§ WHAT TO PRODUCE
Express the lines below as a JSON list of strings, starting at the first line and ending at the line containing "coord(203,761)", with one string per line and any blank lines omitted.

§ DATA EXCERPTS
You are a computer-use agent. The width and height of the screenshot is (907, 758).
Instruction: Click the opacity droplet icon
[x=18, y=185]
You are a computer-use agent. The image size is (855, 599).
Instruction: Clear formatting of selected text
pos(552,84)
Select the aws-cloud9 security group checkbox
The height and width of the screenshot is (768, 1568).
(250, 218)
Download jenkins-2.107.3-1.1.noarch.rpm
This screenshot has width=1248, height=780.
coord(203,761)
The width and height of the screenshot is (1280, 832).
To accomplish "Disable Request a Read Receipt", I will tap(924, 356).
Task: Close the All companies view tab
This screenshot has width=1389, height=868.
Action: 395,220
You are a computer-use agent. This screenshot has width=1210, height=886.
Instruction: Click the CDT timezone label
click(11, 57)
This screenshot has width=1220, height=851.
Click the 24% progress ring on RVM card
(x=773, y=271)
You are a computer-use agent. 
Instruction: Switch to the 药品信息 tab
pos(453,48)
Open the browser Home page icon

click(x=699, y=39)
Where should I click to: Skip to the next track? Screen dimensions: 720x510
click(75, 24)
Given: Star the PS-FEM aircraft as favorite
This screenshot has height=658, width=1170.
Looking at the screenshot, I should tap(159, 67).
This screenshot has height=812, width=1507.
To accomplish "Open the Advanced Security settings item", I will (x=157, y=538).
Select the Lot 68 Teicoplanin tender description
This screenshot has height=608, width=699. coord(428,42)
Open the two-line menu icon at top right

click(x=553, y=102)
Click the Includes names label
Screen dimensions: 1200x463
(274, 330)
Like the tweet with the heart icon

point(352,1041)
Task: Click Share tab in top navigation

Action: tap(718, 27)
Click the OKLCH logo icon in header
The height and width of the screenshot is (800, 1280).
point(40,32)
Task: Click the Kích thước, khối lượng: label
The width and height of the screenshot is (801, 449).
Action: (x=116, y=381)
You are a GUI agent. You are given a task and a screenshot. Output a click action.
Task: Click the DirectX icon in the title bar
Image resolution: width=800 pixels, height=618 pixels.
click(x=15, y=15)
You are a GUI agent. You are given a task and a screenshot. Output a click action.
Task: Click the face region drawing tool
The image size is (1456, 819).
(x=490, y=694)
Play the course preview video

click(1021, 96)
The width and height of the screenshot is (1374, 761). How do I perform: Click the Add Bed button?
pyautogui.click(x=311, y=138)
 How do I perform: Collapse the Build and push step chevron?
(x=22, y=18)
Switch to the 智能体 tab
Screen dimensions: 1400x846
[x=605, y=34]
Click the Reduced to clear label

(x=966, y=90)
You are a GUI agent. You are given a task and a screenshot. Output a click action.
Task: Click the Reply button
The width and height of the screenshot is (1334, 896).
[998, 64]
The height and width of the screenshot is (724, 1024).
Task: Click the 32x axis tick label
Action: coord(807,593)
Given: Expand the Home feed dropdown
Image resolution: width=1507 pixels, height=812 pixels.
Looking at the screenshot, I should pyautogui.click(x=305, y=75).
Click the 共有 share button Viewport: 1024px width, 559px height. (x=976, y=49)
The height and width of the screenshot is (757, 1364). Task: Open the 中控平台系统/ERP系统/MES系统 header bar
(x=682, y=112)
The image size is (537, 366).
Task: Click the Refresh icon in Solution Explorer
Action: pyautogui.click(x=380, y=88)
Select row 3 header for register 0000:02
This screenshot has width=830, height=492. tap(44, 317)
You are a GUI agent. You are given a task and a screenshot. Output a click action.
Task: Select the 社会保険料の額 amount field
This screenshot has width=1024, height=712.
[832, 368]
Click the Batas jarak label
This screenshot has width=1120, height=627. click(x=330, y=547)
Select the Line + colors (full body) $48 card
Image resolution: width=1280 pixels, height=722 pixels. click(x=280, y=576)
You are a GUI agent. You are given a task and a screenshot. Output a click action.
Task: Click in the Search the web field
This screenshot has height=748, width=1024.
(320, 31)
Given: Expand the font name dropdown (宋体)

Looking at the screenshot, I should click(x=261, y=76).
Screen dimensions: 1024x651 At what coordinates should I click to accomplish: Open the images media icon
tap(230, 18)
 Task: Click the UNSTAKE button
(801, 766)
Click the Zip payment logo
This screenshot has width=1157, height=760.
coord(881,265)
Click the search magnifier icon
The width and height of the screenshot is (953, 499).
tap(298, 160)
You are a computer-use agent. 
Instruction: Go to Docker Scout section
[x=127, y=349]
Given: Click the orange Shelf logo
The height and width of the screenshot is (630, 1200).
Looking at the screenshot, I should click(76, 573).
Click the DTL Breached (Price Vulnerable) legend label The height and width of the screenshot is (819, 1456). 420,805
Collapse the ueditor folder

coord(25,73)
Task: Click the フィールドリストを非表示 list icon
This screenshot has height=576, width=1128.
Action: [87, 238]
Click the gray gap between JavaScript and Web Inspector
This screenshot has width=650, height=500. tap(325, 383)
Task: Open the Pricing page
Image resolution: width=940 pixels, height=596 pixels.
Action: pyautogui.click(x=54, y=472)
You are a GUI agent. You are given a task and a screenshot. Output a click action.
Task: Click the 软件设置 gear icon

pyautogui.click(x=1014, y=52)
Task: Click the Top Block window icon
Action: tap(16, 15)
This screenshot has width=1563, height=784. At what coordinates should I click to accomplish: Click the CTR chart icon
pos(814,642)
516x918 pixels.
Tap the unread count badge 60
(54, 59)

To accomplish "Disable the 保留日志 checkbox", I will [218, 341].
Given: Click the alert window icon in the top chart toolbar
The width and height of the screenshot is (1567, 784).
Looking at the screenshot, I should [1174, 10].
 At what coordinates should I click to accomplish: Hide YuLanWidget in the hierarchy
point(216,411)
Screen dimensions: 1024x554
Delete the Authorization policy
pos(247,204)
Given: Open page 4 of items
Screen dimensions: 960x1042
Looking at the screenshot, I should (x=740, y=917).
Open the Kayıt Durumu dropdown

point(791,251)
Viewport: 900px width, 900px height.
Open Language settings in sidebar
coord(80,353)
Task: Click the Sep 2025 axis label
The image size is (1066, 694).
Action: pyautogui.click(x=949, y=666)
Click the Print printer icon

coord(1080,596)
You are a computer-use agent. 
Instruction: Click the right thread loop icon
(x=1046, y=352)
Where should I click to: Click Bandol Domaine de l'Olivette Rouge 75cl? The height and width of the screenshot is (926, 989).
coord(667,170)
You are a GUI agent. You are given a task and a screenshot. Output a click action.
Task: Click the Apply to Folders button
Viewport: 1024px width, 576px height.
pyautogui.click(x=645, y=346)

§ COMPLETED TASK
[
  "You are a computer-use agent. The width and height of the screenshot is (907, 758).",
  "Instruction: Click the opacity droplet icon",
  "[x=18, y=185]",
  "You are a computer-use agent. The image size is (855, 599).",
  "Instruction: Clear formatting of selected text",
  "pos(552,84)",
  "Select the aws-cloud9 security group checkbox",
  "The height and width of the screenshot is (768, 1568).",
  "(250, 218)",
  "Download jenkins-2.107.3-1.1.noarch.rpm",
  "This screenshot has width=1248, height=780.",
  "coord(203,761)"
]